EXCERPT
Her imaginary friend was playing a new trick on her. This time, she would discern his meaning.
Usilea set down the quill on the paper, frowning at the words mocking her from the page. She pressed her lips together in thought. Thorns at sunrise? What could it mean? What was her mind trying to tell her?
“What do you think of my riddle?”
As usual, the voice didn’t come from within her mind directly, but somewhere outside. Yet were she to glance around, all she would perceive is the vaguest sensation of shadow and soul in the periphery of her vision.
And so, she refrained from looking. Instead, she focused on the words she had written, words he had spoken into her mind at some point in the night.
I think … you’re afraid.
“And what am I afraid of, goldenbird?” Amusement teased the edges of his words.

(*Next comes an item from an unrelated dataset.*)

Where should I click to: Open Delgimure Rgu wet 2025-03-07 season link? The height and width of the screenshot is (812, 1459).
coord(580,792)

She had known her friend was a male since the first time they had met, whenever that had been. Sometime after her sixth year. “Tell me, you who know me so well.”
I know you as well as I might any figment of my imagination.

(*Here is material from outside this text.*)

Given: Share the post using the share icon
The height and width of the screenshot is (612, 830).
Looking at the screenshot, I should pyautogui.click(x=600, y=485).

“Likewise. That is not the answer to the riddle.”
A sigh escaped her. Usilea leaned back in her cushioned chair and rubbed the tense area around her eyes. You are afraid of being lost. You are afraid of being found. You are afraid of darkness, and you are afraid of light.
No answer came from the voice in her mind. A faint smile curved her lips. He only withdrew like that when she was right and he was bewildered. She had learned that pattern over the years as they had conversed. He liked keeping his mysteries, while he equally delighted in unveiling the mysteries of others. A curious behavior for her imaginary friend.
A strange, stabbing sensation pierced through her musing.
What did it imply about her that her closest friend wasn’t real?